The Peccadillo Theater Company
THE LADIES OF THE CORRIDOR
By DOROTHY PARKER and ARNAUD D’USSEAU
East 13th Street Theatre, 136 E. 13 St., NYC, September 7 – October 23, 2005
Directed by DAN WACKERMAN
Scenic Design CHRIS JONES
Lighting Design TYLER MICOLEAU
Costume Design AMY C. BRADSHAW
Assistant Director/Production Stage Manager MICHAEL GIANAKOS
Press Representative BRETT SINGER & ASSOCIATES
Mrs. Gordon/Mary Linscott – Libby George
Mr. Humphries/Tom Linscott – Hal Blankenship
Mrs. Lauterbach – Carolyn Seiff
Charles Nichols – Ron Bagden
Grace Nichols – Peggy Cowles
Harry – Garth T. Mark
Lulu Ames – Susan Jeffries
Mildred Tynan – Domenica Cameron-Scorcese
Robert Ames – Patrick Boyd
Betsey – Dawn Evans
Connie Mercer – Jo Ann Cunningham
Irma – Susan Varnon
Paul Osgood – Kelly Aucoin
Casey – Andy Phelan
Sassy - Katie
There was much political and social analysis accorded the initial 1953 Broadway run of THE LADIES OF THE CORRIDOR. In retrospect, the reviewers had ample current events in motion to fuel their fires. In an era marked by McCarthy and the "threat" of Marxism, but also one in which it was the norm for women to be supported by their husbands in life and after death, how stirring a play like LADIES had the potential to be. More than fifty years later, it is good to report that this is a play that can succeed based on strong performances and completely aside from modern reality.

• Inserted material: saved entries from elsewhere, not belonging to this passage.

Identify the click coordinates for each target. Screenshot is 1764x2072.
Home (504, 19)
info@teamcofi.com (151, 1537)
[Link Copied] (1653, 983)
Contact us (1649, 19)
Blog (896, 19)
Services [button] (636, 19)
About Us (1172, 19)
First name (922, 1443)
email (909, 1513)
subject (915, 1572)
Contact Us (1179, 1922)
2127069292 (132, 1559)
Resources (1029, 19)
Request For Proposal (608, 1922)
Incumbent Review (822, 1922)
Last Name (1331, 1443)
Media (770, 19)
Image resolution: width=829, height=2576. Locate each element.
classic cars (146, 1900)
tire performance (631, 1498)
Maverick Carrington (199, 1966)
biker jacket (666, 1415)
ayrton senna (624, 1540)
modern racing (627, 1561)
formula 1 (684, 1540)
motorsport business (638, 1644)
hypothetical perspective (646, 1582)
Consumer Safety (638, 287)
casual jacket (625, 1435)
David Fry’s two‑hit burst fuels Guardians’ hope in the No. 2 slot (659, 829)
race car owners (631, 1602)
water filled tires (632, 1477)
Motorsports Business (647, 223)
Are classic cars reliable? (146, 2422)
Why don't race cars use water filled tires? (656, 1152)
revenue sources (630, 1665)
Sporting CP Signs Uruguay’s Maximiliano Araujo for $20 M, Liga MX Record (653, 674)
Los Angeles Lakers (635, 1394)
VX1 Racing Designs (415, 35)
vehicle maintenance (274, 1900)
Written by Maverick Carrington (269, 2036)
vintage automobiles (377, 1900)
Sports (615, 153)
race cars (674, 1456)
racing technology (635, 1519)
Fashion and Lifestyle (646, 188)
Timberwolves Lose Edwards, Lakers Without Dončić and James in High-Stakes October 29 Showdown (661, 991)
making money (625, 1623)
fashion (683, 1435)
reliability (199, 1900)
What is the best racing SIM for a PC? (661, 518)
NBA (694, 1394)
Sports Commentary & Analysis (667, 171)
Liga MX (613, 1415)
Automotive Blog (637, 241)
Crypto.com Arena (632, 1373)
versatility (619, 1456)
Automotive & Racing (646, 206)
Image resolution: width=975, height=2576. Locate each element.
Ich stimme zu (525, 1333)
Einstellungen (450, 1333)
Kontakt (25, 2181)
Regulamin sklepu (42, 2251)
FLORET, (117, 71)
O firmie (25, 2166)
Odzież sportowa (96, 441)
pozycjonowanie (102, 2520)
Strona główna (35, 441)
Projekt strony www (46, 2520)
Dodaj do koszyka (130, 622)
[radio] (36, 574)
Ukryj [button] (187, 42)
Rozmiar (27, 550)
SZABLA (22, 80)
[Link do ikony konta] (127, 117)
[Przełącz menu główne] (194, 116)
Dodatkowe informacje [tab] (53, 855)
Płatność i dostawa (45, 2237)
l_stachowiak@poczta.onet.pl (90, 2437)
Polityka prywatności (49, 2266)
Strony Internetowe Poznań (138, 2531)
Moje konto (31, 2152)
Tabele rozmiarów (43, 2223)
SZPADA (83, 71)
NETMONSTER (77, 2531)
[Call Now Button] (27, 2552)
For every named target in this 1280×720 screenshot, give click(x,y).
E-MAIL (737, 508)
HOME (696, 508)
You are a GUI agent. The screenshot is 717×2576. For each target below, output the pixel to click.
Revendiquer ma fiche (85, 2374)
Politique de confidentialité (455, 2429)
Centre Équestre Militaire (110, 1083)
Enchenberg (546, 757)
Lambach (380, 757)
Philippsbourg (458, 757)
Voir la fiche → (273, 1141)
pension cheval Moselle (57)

LADIES feels like the modern version of the history play, providing as it does such a specifically articulated vision of a certain segment of New York society during a particular era. The setting, the Hotel Marlowe, acts as both a microcosm of the outside world and as a snapshot capturing the cross section of women who would find themselves single and living in a hotel. The characters all interact to some extent, but this is a work more about coexistence than about the forging of a strong and unified community.
The title, THE LADIES OF THE CORRIDOR refers to the physical location in the hotel. The main characters all live in the same wing. They include Mrs. Gordon, a woman of means who has a penchant for kleptomania, the wheelchair bound Grace Nichols, who will resort to anything to keep her son at her side, the poor, sad and alcoholic Mildred Tynan, who has fled an abusive marriage, the "working girl" Connie Mercer, and the newcomer, recently widowed Lulu Ames. Lulu’s story takes center stage most of the time, with the other ladies’ lives performing satellite duty, as if the audience were eavesdropping on the neighbors’ dirty secrets.
In the course of things, Lulu begins and ends an affair with a younger man. Actress Susan Jeffries plays the emotional unraveling just right. Frantic, paranoid and needy, we feel her coming apart. Down the hall, Mildred spirals out of control and into tragedy. Grace, seemingly the most fragile character, exercises her authority with the sort of softly spoken malice one must experience to believe.
Dressed in nice clothes (Amy C. Bradshaw), housed in a believable hotel setting (Chris Jones), and directed by a steady hand (Dan Wackerman), these LADIES OF THE CORRIDOR make a notable return to the New York stage. Though there are some witty and poignant one-liners in this script, the play is by no means a comedy. There are some moments of emotional tragedy. Mostly, it conveys a sense of stylized reality. By the end, things are more or less where they began, but a year or so has passed.